Dataset rows:
⁂

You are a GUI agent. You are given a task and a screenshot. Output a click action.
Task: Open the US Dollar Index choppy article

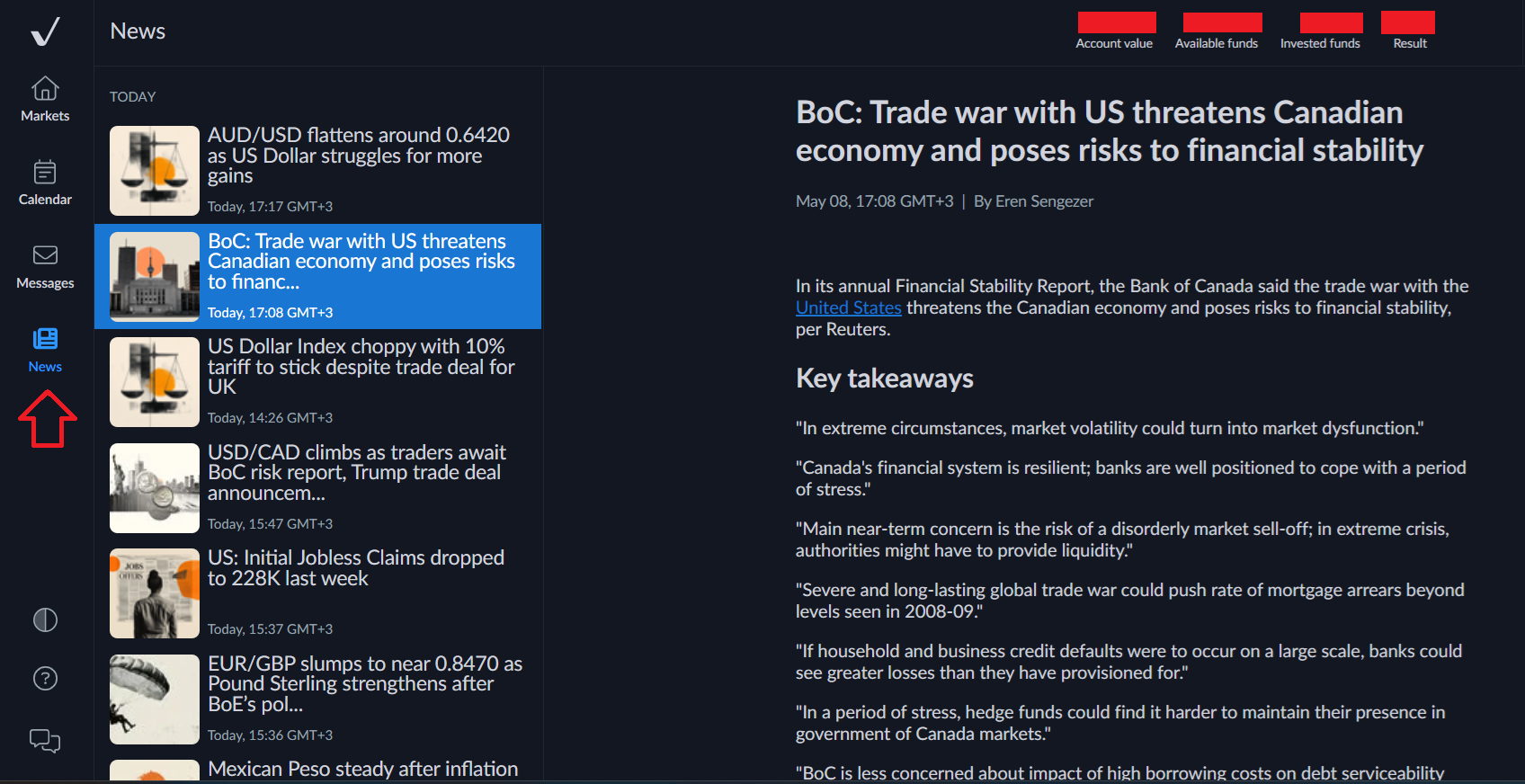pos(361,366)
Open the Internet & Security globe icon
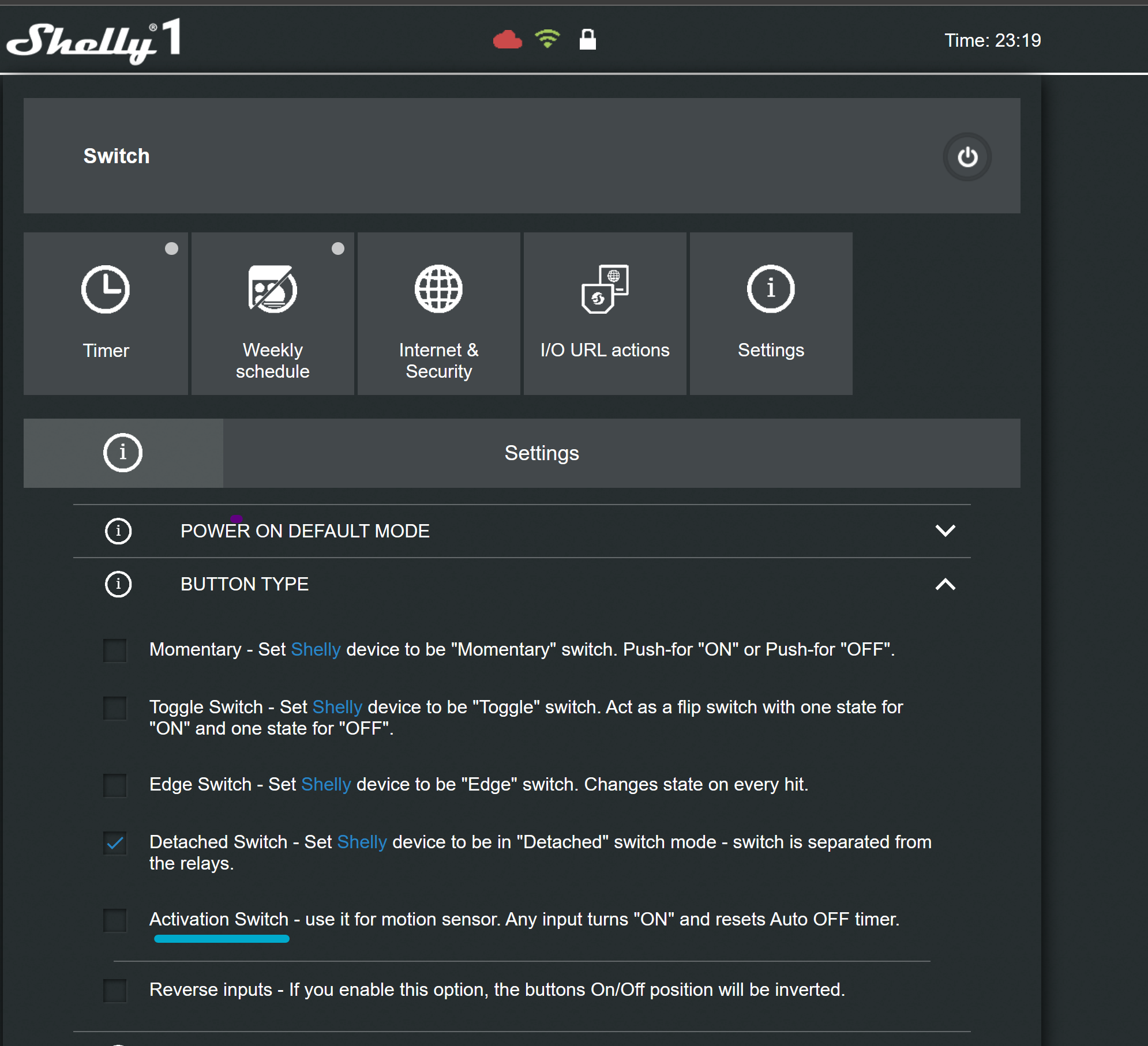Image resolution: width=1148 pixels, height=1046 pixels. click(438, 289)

⁂

* [SHORT EXERCISE] Rewrite the listing above with every "Open" changed to "Select" and everything else kept the same. Omit the pictures from your answer.

* [OUTPUT OF THE TASK]
You are a GUI agent. You are given a task and a screenshot. Output a click action.
Task: Select the US Dollar Index choppy article

pos(361,366)
Select the Internet & Security globe icon
Image resolution: width=1148 pixels, height=1046 pixels. click(438, 289)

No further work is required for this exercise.